To break it down. I have a set appointment at an infusion center. The treatment involves a corticosteroid drip that takes about an hour to complete. I have to get poked each day with an infusion needle because I work in an office and it is more of a pain in the ass to leave it in for the three days. The treatment leaves a metallic taste in your mouth that is suppose to go away after a couple of hours. This treatment, not so much. This treatment literally has been the worse ever!!! Based on this treatment alone, I will not have another one unless I can’t walk, see or function in anyway that resembles my normal.
We tend to think that the medications that we are given is more of a help than a hindrance. Yes they all have their side effects. That is to be expected. But this right here is unexpected for me. I have had severely swollen ankles and legs since Thursday. Limited feeling in my feet since they are so swollen. I am actually walking worse than before the treatment. Brain fog and my food taste weird or no taste. My face is swollen as well but not as obvious as my legs. I feel like the Michelin man. I generally feel like shit. But guess what today is? It’s Sunday. So tomorrow is Monday. And that would be a work day. I am going to be at work bright and early at 8 am. This is my reality of living with MS.
I don’t want sympathy or pity, or any other emotion that is not uplifting. I’m just saying. Selma Blair, who was also diagnosed with MS, chronicles her journey with MS regularly. I know she does it because she has a bigger platform and can bring true awareness to this disease. I respect her willingness to share and enlighten. I, on the hand, just don’t like talking about it. I feel like what is it going to change. I am still going to have MS. I am still going to go through this life the way that I am destined to live it. I don’t know why I am even sharing today. Lol. I guess because it is different. It is a path that I have never been down before. It is kinda throwing me off.

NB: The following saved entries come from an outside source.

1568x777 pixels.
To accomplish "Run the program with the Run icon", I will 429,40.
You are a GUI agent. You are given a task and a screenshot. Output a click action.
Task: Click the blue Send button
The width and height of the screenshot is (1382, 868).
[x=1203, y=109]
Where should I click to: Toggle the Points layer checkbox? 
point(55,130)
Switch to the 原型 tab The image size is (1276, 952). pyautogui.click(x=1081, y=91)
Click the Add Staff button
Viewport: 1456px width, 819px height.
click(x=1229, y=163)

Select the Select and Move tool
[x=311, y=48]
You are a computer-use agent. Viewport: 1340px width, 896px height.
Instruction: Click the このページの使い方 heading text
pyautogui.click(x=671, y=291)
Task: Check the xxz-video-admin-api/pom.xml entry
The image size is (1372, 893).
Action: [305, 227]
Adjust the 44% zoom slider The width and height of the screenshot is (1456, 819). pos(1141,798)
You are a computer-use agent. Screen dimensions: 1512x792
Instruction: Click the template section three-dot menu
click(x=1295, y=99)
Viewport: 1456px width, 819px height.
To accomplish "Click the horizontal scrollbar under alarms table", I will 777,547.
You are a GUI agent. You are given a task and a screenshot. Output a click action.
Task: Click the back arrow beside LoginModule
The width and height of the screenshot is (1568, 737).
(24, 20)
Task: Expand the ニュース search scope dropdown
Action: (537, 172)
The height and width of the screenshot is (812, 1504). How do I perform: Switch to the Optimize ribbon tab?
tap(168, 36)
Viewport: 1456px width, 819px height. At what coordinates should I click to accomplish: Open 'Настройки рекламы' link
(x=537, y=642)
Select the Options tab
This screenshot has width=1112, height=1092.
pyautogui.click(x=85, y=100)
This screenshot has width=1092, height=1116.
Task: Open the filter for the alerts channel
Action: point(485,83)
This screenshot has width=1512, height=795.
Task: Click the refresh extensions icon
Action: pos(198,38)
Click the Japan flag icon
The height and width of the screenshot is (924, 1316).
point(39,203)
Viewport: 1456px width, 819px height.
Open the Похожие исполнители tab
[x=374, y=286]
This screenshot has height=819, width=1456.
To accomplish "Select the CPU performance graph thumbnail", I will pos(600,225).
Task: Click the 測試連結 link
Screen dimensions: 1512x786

The next few days I am just praying to get back to my normal. My ankles looking like ankles. My body moving in a way that I feel I have a small amount of control over. My brain being able to process all that is coming at it. Me being me. And if you would like to add your prayers, I will gladly accept and appreciate them. I hope that if you have been taking your health for granted and not doing what you are supposed to be doing, that this also gives you a kick in the ass. I have limited choices where my health is concerned. If your choices are your own, make the right ones. I ask sincerely for each and everyone of you to be well and whole. It matters. Love you all ❤!